━━━━━ RECORD EXCERPTS

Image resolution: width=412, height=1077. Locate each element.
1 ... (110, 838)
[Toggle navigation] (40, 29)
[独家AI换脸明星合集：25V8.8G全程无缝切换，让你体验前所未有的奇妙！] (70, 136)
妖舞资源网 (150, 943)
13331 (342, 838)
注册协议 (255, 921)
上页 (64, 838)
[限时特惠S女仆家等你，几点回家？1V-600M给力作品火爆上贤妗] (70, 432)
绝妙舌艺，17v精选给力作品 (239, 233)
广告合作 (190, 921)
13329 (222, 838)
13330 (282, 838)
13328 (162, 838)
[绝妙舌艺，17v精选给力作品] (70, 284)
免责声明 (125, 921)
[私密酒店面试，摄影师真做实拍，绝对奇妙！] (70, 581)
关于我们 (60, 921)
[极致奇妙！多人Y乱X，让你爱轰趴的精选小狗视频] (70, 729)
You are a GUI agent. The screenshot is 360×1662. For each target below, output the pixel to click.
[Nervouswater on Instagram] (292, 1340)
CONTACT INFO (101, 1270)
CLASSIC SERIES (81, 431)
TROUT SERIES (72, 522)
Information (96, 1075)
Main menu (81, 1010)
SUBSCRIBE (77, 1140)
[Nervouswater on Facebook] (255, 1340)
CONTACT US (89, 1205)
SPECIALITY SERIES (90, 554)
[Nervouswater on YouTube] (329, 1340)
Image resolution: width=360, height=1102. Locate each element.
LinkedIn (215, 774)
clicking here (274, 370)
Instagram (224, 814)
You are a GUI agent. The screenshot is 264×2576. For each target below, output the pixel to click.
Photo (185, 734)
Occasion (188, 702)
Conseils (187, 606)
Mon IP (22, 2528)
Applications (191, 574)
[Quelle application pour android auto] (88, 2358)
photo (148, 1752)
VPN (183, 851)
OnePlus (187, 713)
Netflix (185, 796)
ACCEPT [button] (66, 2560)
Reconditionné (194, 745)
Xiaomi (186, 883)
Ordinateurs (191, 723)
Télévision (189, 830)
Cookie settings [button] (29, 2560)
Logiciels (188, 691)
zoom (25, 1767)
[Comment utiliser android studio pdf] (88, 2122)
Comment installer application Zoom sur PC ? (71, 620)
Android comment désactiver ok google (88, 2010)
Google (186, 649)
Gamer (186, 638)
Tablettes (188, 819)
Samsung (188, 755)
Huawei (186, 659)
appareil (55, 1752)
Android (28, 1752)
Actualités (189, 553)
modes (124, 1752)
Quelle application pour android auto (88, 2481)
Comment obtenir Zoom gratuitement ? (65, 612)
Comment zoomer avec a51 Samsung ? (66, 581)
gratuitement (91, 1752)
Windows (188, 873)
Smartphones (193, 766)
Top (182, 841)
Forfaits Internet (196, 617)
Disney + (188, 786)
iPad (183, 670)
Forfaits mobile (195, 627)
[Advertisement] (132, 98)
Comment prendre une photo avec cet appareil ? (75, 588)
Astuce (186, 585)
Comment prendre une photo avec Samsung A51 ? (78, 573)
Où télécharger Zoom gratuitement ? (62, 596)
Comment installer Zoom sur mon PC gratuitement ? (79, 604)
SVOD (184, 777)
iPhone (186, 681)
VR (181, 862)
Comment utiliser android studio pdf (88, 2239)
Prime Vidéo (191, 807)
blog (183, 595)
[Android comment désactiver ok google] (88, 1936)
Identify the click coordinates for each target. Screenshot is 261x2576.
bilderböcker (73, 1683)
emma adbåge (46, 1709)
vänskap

━━━━━━━━━━

• WORK TASK:
Copy out every line of the listing that includes the string "height".

• ANSWER FOR THE TASK:
Image resolution: width=412, height=1077. Locate each element.
Image resolution: width=360, height=1102. Locate each element.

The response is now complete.